Among the resources on the Web about Lilly Stone are:

Portrait of Lilly C. Stone, 1954
Carved in Stone: How a Bethesda farm woman overcame family hardships to build a thriving quarry business
Lilly Stone – A Daring Woman (YouTube video)
Early 1900s Photograph Taken at Stoneyhurst Quarries
Stoneyhurst Quarries – Montgomery History
The story of the Cabin John woman behind Stoneyhurst Quarry

Bethesda History on the Web

Discriminatory Covenants

Bethesda’s early- to mid-20th-century housing development was heavily influenced by racially restrictive covenants that excluded nonwhite and non-Christian buyers. Along with other “Downcounty” areas of Montgomery County inside the Beltway, Bethesda contained numerous housing subdivisions whose developers or homeowners included racial covenants in property deeds.

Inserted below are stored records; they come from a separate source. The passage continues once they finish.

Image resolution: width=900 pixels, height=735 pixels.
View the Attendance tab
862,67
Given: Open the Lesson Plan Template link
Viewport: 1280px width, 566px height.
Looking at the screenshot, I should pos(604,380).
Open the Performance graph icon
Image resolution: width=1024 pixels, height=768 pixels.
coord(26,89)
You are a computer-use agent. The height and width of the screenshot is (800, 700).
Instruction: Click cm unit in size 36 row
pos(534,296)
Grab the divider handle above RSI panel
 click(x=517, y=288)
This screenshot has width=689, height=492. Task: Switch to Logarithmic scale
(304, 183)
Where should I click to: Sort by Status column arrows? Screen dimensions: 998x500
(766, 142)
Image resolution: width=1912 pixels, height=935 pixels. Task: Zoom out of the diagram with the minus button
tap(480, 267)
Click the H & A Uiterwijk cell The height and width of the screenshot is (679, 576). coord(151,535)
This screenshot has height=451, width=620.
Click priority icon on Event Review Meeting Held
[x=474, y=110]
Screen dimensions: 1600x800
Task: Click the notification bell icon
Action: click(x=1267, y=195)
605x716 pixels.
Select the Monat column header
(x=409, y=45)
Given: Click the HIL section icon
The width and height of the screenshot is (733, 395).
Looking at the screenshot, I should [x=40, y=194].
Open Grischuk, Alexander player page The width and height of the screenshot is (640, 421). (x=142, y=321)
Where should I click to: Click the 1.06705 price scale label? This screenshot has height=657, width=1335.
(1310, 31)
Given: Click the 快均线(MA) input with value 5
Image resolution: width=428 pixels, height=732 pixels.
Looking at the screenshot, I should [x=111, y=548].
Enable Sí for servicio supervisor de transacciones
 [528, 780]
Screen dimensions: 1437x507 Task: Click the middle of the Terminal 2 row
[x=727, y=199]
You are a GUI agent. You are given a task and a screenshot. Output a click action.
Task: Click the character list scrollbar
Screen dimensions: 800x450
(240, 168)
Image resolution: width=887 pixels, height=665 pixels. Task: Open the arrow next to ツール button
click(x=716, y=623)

These provisions prohibited the sale, lease, or occupation of homes by members of specified racial, ethnic, and religious groups, including Black, Jewish, Asian, Armenian, Greek, Indian, Japanese, and Syrian residents. Developers in Bethesda and similar suburbs used these covenants to create racially homogeneous white neighborhoods under the belief that doing so would preserve property values and stability.​

These private agreements were legally upheld after Corrigan v. Buckley (1928), which confirmed their validity, and remained common until Shelley v. Kramer (1948) made them unenforceable in court. Even so, they continued to appear in Bethesda-area deeds until the Fair Housing Act of 1968 outlawed them completely.​

Montgomery County’s Mapping Segregation Project is building a database to show where such covenants existed—specifically focusing on the Bethesda region and other inside-the-Beltway neighborhoods. The effort will visualize patterns of racial exclusion and track demographic changes into the 21st century.​

For more, see the Mapping Segregation Project

Bethesda History on the Web

Bethesda Post Office Mural from 1938

The Bethesda Post Office mural, titled “Montgomery County Farm Women’s Market,” was installed in 1939 as part of the New Deal’s Treasury Section of Fine Arts program, which commissioned artworks to enrich federal buildings during the Great Depression.

Painted for the 1938 Wisconsin Avenue post office in downtown Bethesda, the mural depicts local farm women feeding animals on one side and selling produce on the other, evoking the nearby Farm Women’s Cooperative Market that opened on Wisconsin Avenue in 1932. This imagery anchored the new federal building in the life of a once-rural community that was rapidly suburbanizing.

The mural’s commissioning drew attention at the highest levels of government. On December 12, 1938, First Lady Eleanor Roosevelt personally visited the Treasury’s Procurement Division to review Robert Gates’s sketch for the Bethesda mural, calling it “charming” in her diary and praising post office art for increasing public appreciation of decorative and artistic values. Her endorsement underscored the federal belief that public art could both provide work for artists and cultivate civic pride during hard economic times.

Robert Franklin Gates, born in Detroit in 1906, trained at the Detroit School of Arts and Crafts, the Art Students League of New York, and the Phillips Gallery Art School in Washington, D.C., before emerging as a prominent New Deal muralist.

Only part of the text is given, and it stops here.